Stored data:
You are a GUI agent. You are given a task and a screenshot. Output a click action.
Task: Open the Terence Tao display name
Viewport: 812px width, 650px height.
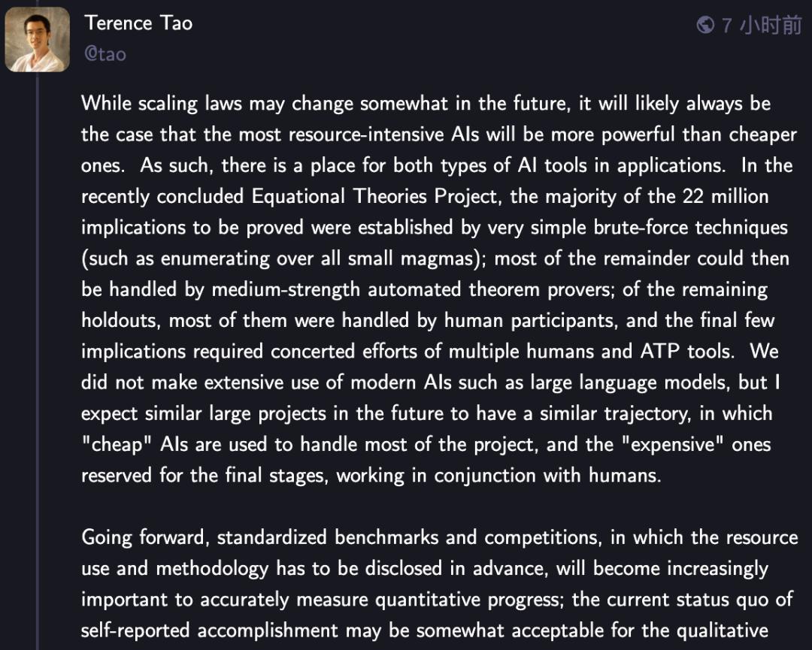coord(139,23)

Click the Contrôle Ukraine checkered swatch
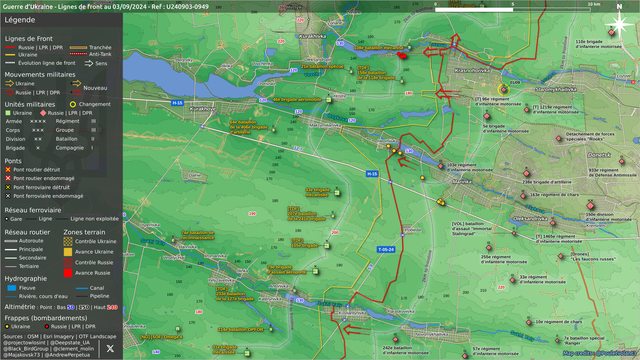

What you have to do: Pictures are not part of the copy. Return every record exactly.

Exercise solution:
You are a GUI agent. You are given a task and a screenshot. Output a click action.
Task: Open the Terence Tao display name
Viewport: 812px width, 650px height.
coord(139,23)

Click the Contrôle Ukraine checkered swatch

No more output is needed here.